• **Exercise**: Go to the line holding "This screenshot has" in the data below. Return it and each line after it through the last, exactly, and skip the pictures.

*** Input material ***

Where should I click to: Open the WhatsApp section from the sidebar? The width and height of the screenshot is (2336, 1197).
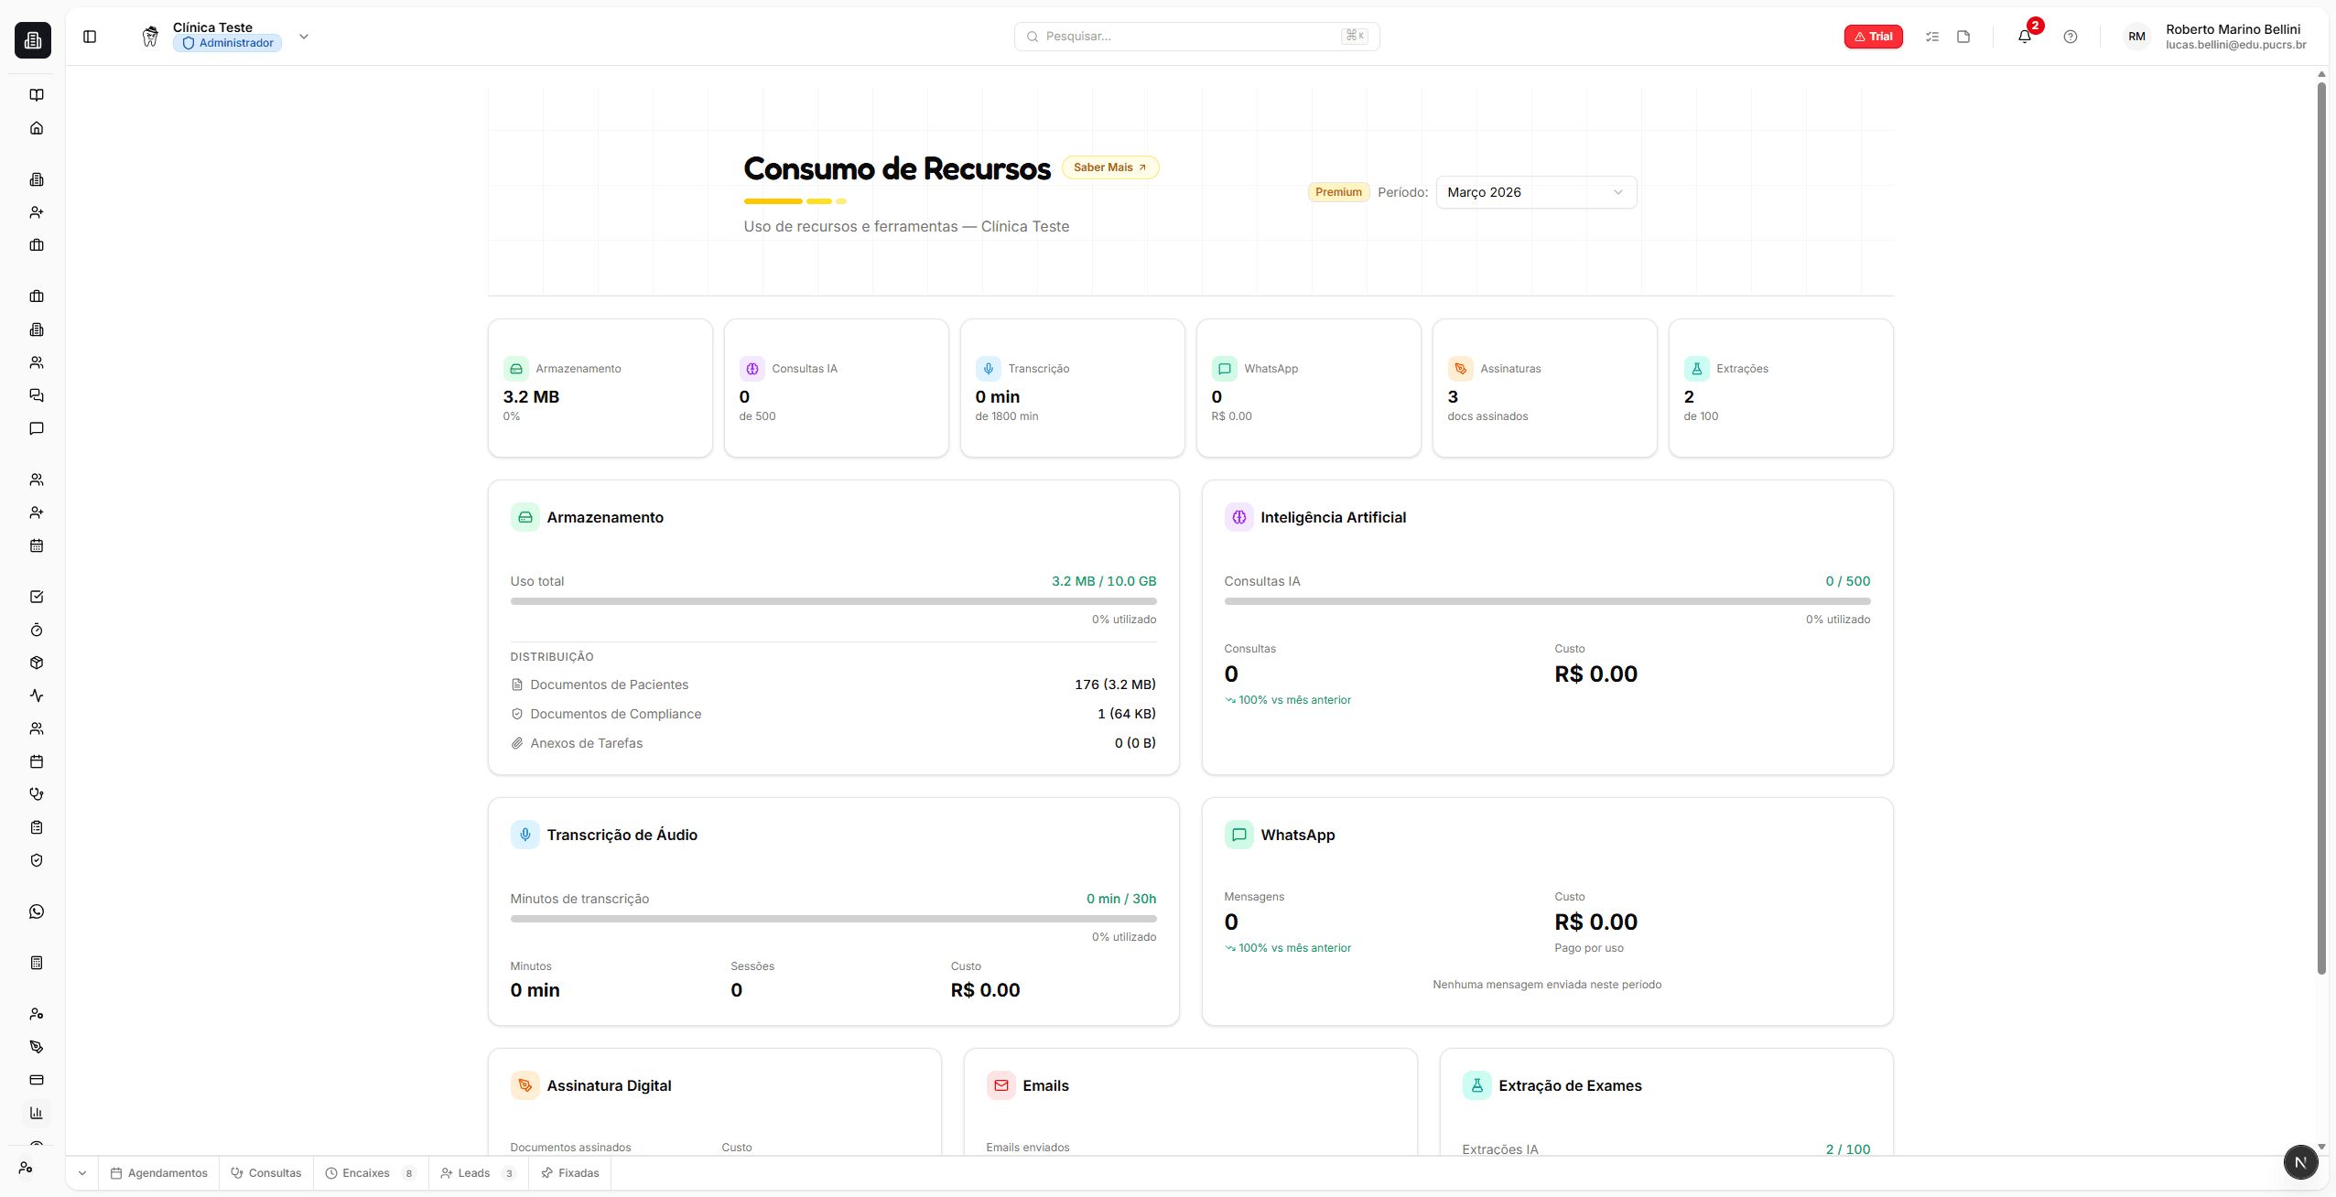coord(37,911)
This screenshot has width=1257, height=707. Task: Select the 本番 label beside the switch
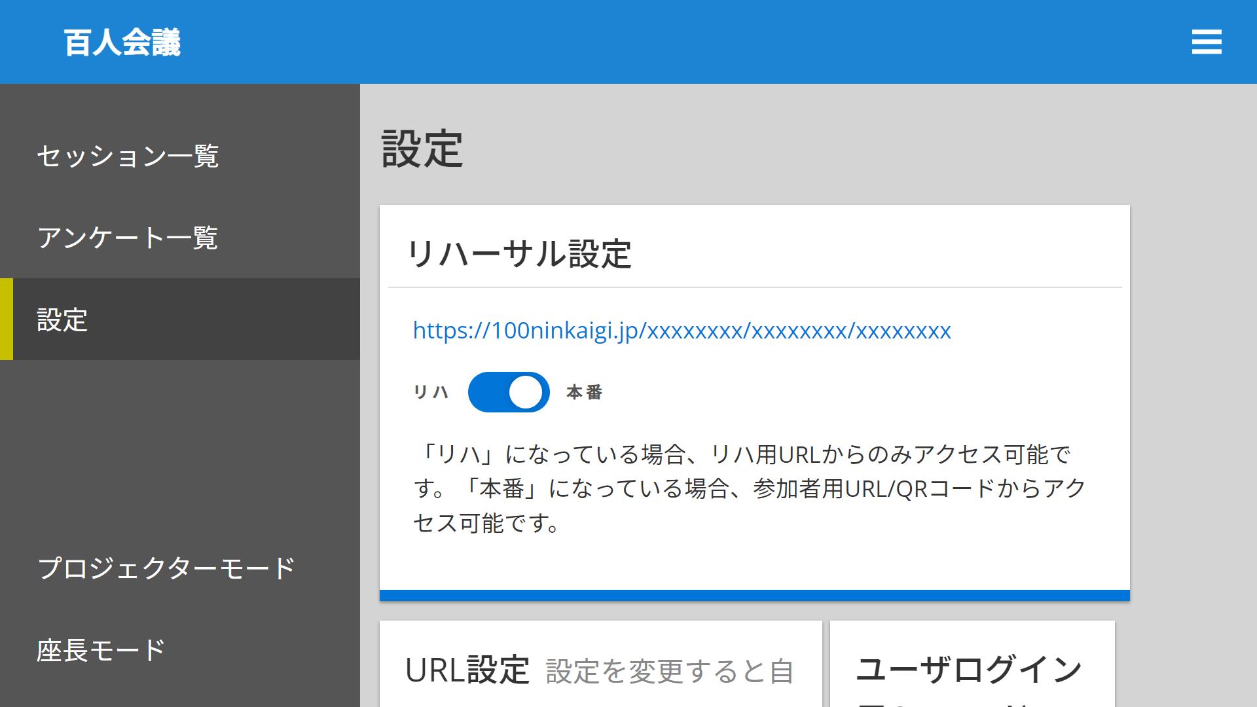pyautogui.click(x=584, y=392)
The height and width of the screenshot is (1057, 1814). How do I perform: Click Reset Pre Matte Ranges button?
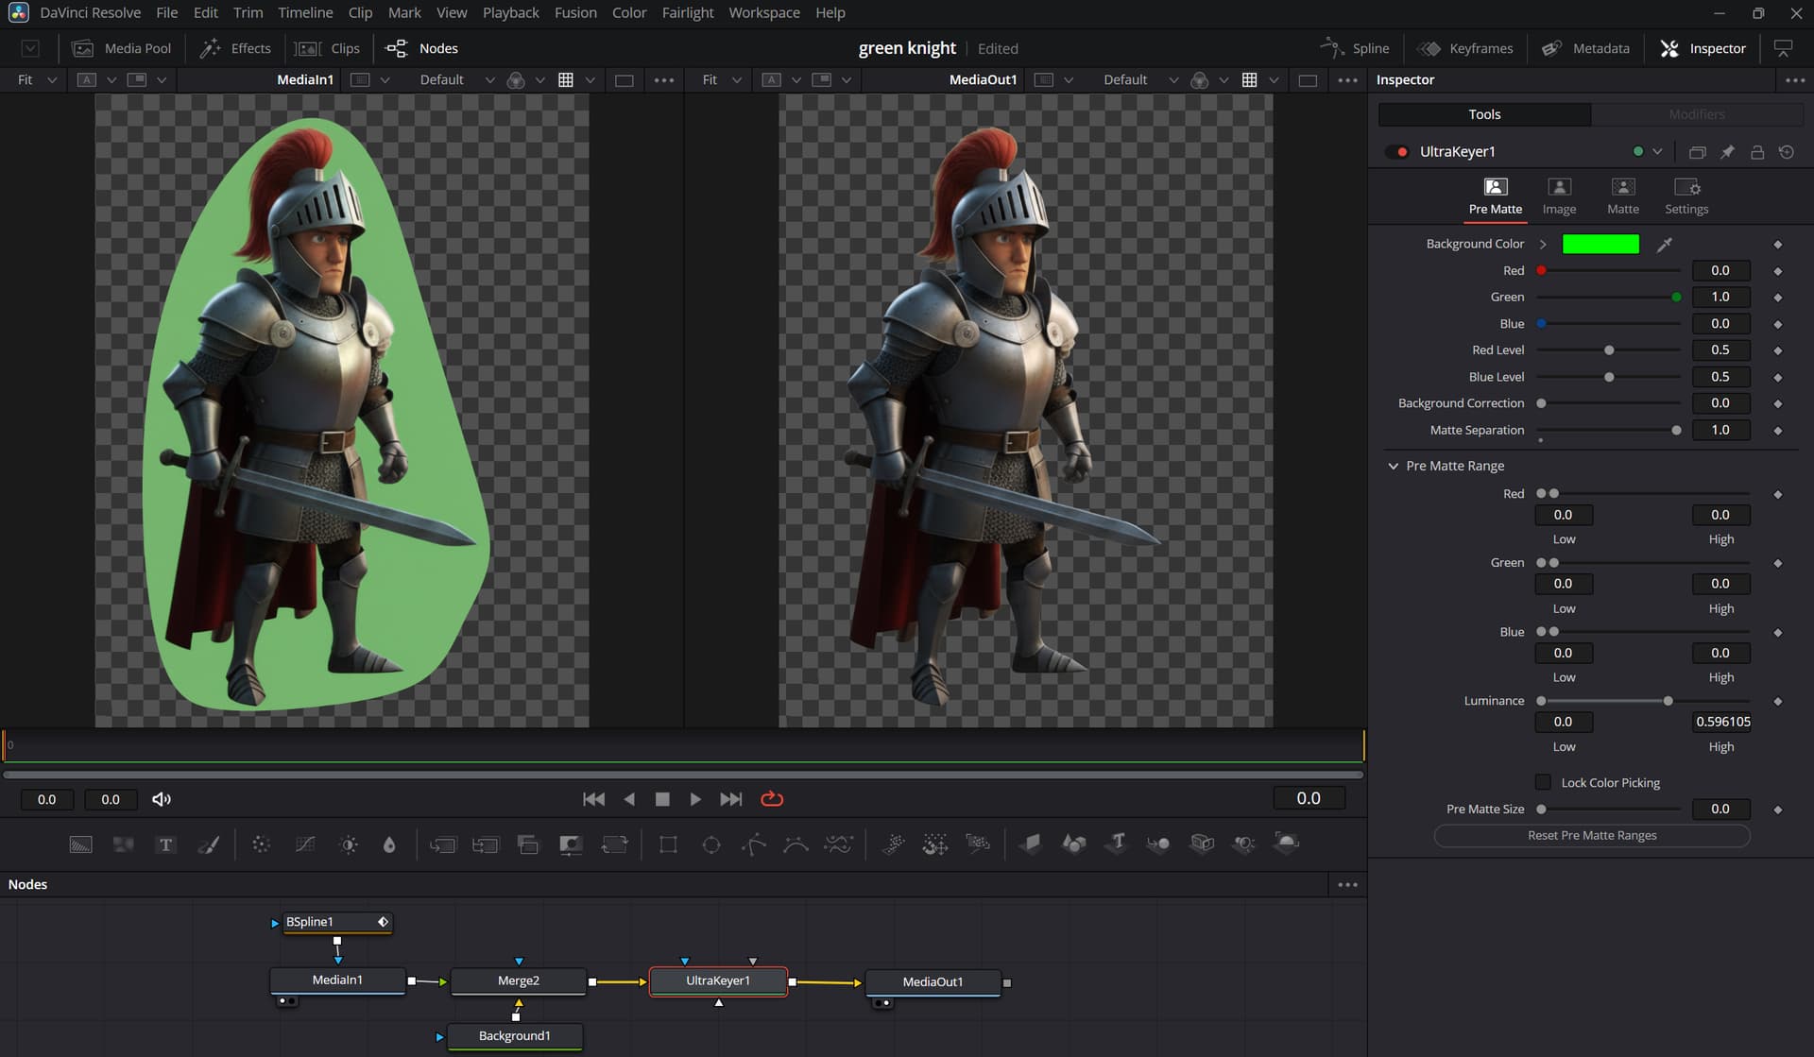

*** End of Input material ***

• **Output for this exercise**:
This screenshot has width=1257, height=707. Task: Select the 本番 label beside the switch
pyautogui.click(x=584, y=392)
The height and width of the screenshot is (1057, 1814). How do I perform: Click Reset Pre Matte Ranges button?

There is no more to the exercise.